Monday, January 2, 2012


I've been thinking a lot about quiet lately.  I admire a quality in Grey that I wish I had and that's his ability to rest effectively. I wake up in the morning with sixty things on my mind. I want to write and have a list of tasks to accomplish.  The first task is to make a mental list of the things I need to do.  Then I prioritize them and begin worrying about what I will and will not get done that day.  Thirty seconds later I am out of bed and  making coffee. He seems to wake up and open his eyes.  Then he says "Good morning". Sometimes he even goes back to sleep (of all things!).  

Sometimes at night I can't sleep, for all of the things I need to do, the things I haven't done and the endless stream of humanity I have yet to help flow along. I need to grade a set of papers, go running, buy more healthy food, stop drinking so much coffee (I say as I pause to take a sip of the steaming liquid) and somehow find and apply for professorships.  The consequences of not doing so many things seems grave.  Students won't get timely feedback and their next papers will suck.  If I don't find a better job I am going to keep getting bronchitis from all of the things floating in the air at my current job.  If I don't do a better job of planning curriculum, my kids aren't going to pass their CRT's.  If I don't do the layout of the newsletter, nobody will feel connected to each other at work.  Etcetera, etcetera and so on and so forth until I worry about becoming unemployed.  Then things really take off.

If I'm unemployed, I could lose my house and if that happens, I won't have any friends left.  I don't know how those two things work; they just do in my tornado brain.  If I am jobless, homeless and friendless, then I will end up living out of a shopping cart with my little old Eleanor in the child seat and a machete. And for some inexplicable reason in this particular nightmare fantasy, I am also wearing pink crocs.  You can't hack at someone with a machete and run away in pink crocs.  It just wouldn't make sense.

I remember living six miles out in the country, away from our small town of 3,500 people. Our nearest neighbors were in the next gulch. We had a phone but no television reception. I loved the quiet. I read and painted and explored the out of doors. I had a 35# recurve bow that I got pretty good at shooting.  I slept in some mornings and worked very hard but seemed to have time for the things I needed and wanted to do. Not much company out there, save the elk and deer and rattlesnakes.  But plenty of time to think while uninterrupted.

Like I said, sometimes I need to just do nothing.  It's not that I'm lazy or depressed even, just busy as all get out and in desperate need of a break.  For the past, oh I don't know, maybe ten years, I have rushed from job to after-job-job, to school to home to fitness to animal care to homework and finally to bed.  I don't think I've put enough of my energy into taking time to develop relationships, to calm the inner beast or to just sit still and rest. I used to visit my grandparents twice a year.  In their home there was no wifi and few distractions.  My favorite times were those when my grandma and I would visit with one another and talk over coffee.  But it always seemed to be outside of my regular life.  And I aim to change that about myself.

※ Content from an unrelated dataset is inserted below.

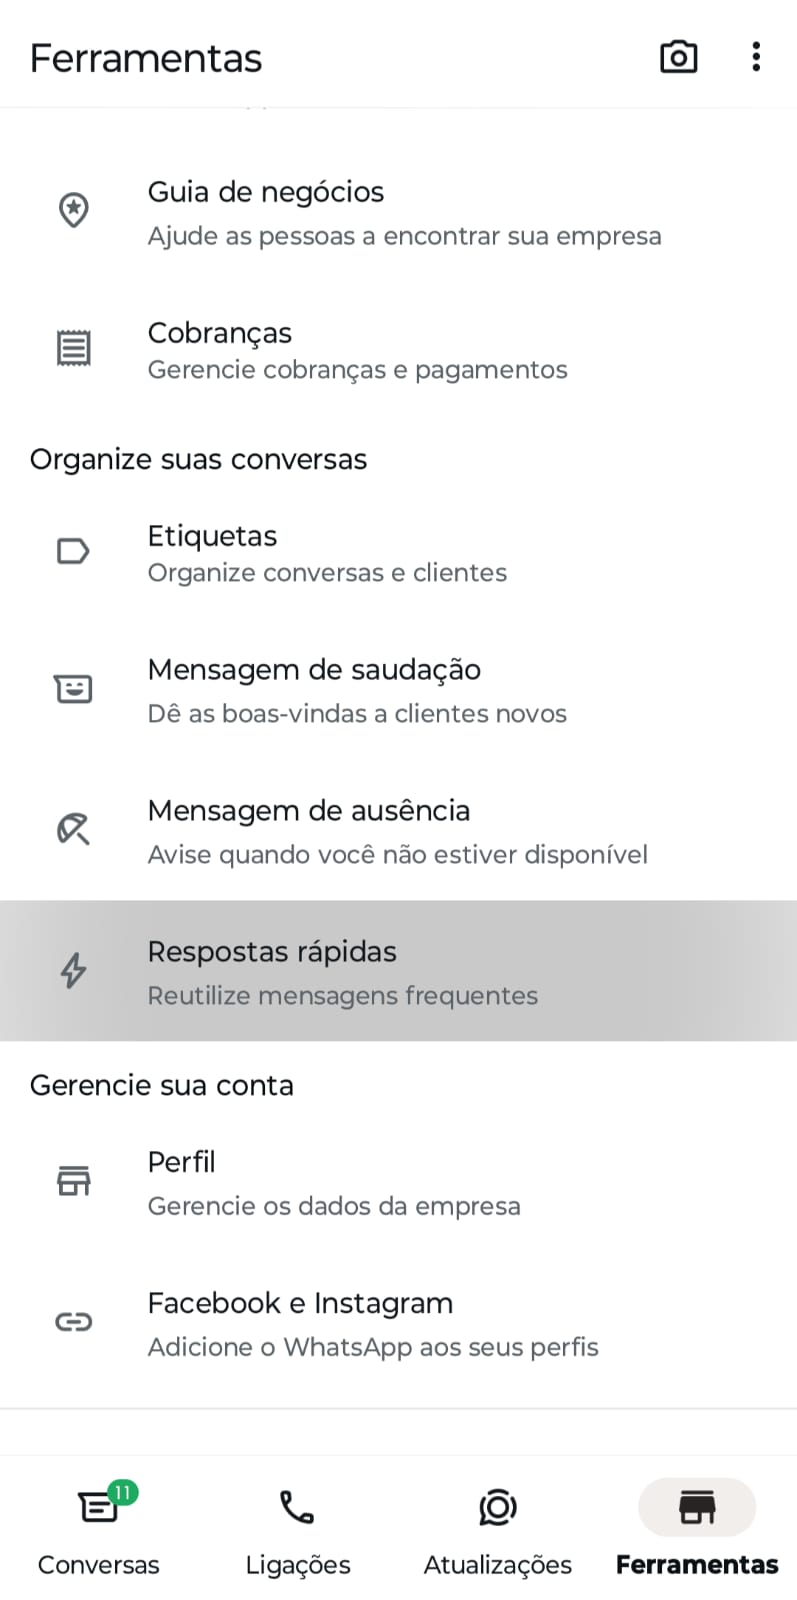Tap the Mensagem de ausência umbrella icon

73,829
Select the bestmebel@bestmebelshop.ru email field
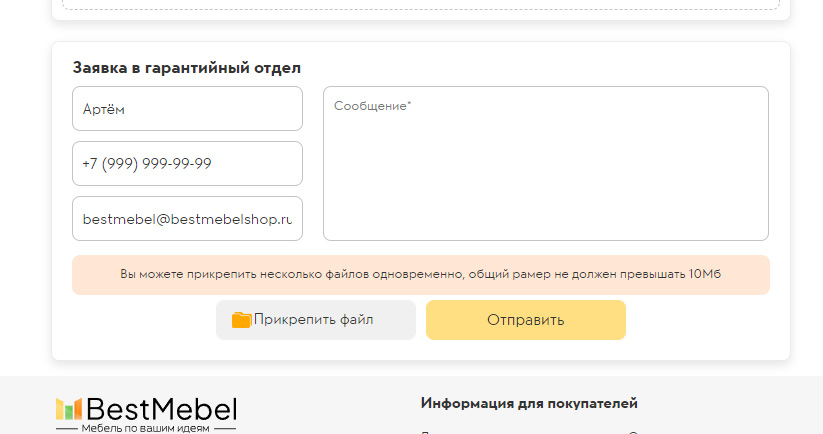 click(187, 219)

Last night, Grey and I went to Hastings.  He took some time to explore the store- Tulsa doesn't have a Hastings anymore and I think he greeted this one like an old friend.  I went to the coffee shop and ordered a tea, sat and read a book for almost two hours. They have a fireplace there and I set up camp not across but directly beside it.  I caught myself smiling, engrossed in the adventures of Anne Shirley, and occasionally was distracted only by the visage of the man himself checking in on me.  It was lovely and quiet. And when we got home, we made salad and talked, then read some more with some chamomile tea and Eleanor tucked between us on the sofa.

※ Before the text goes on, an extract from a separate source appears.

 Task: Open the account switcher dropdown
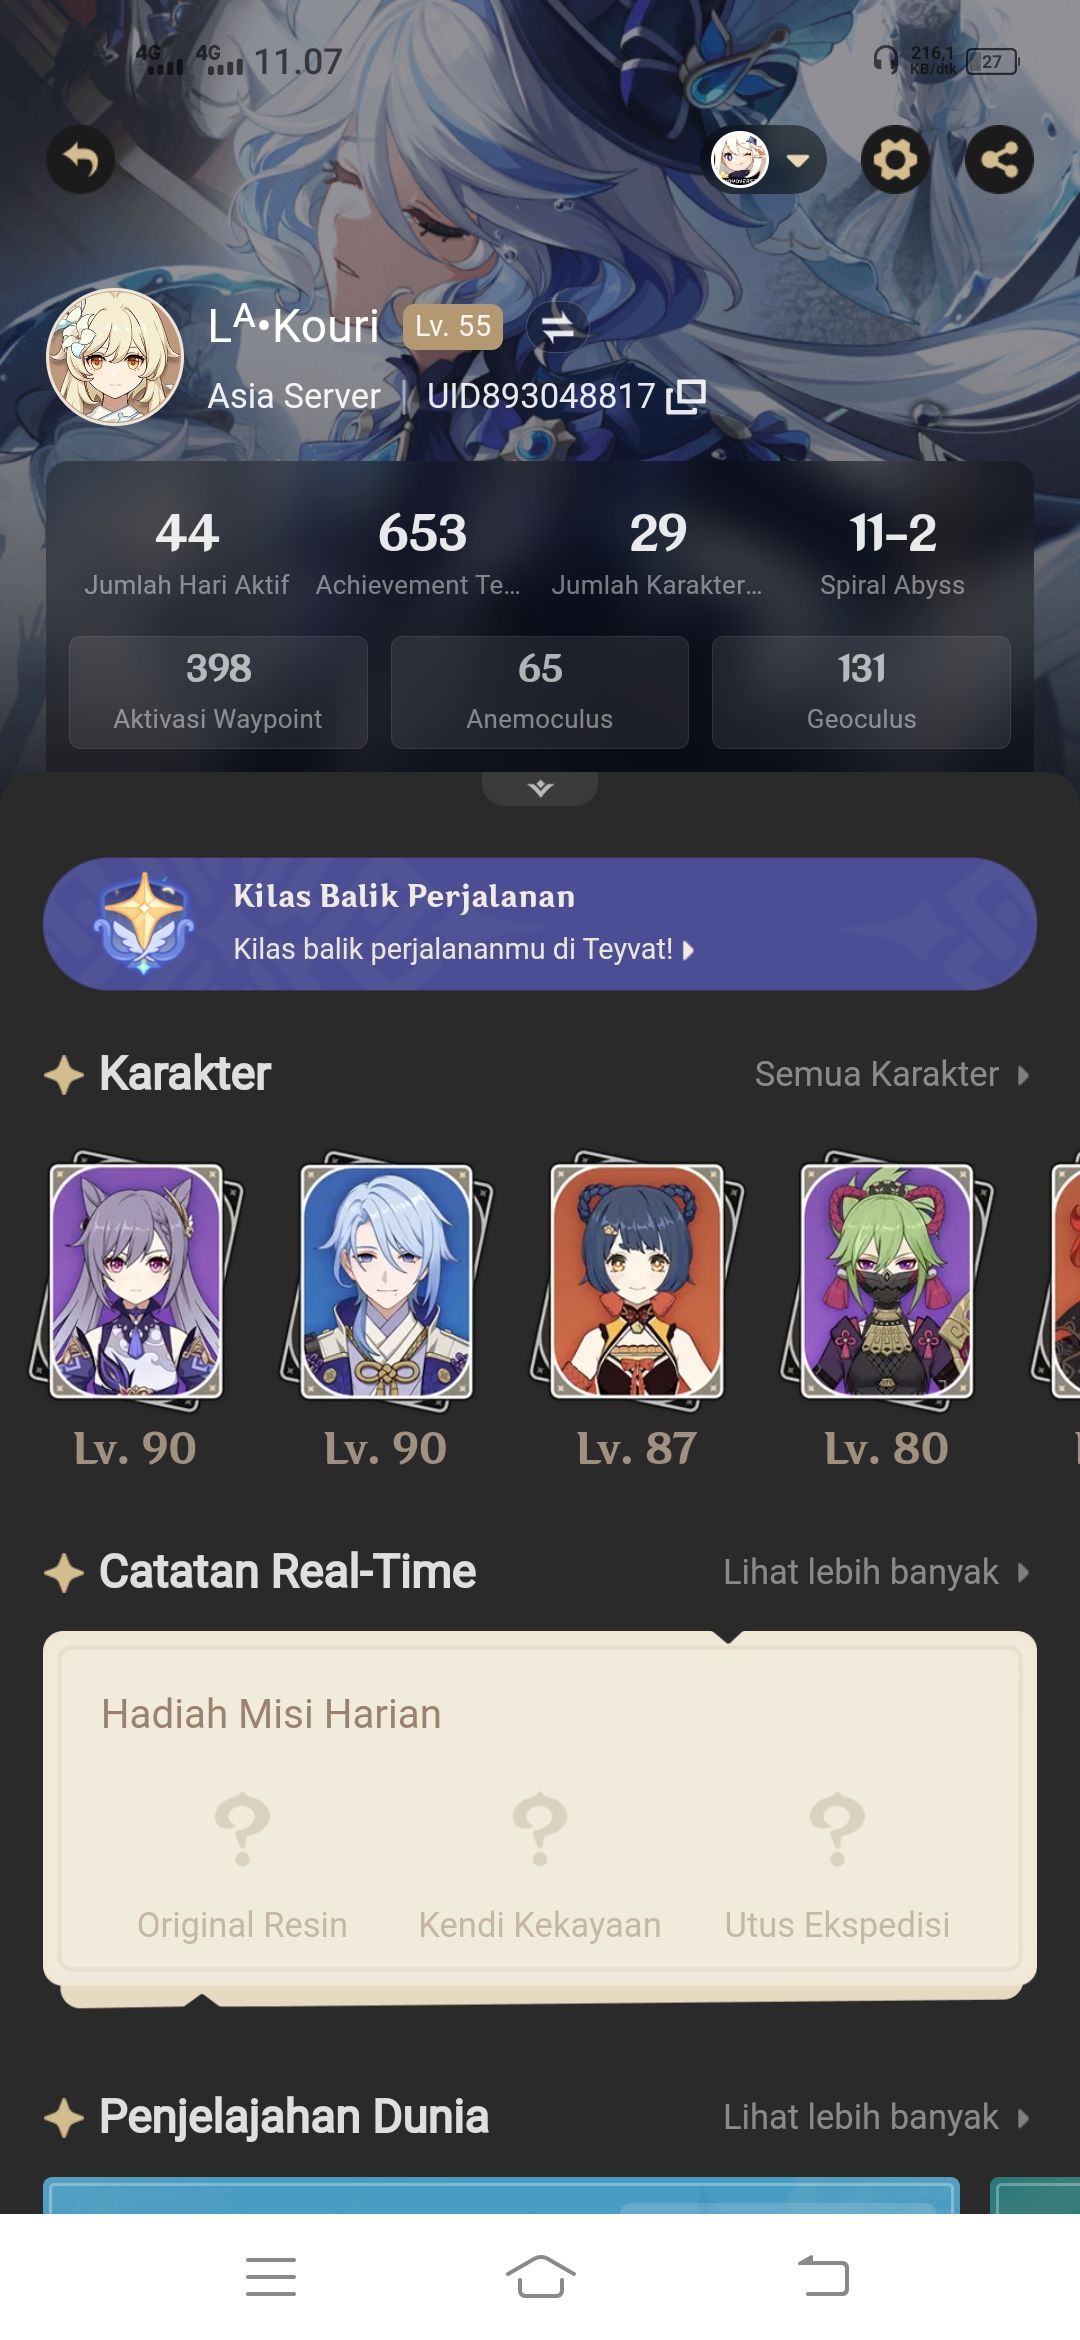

I have things to do.  School will start again on Wednesday. But I'm going to start unplugging at home more often. Probably I will turn off my phone on weekends except to make phone calls and maybe I will even restrict internet access on weekends too.  I ought to have time now to manage my work life during the week.  No more grad school for me- I've learned my lessons. And now it's time to learn once again about quiet.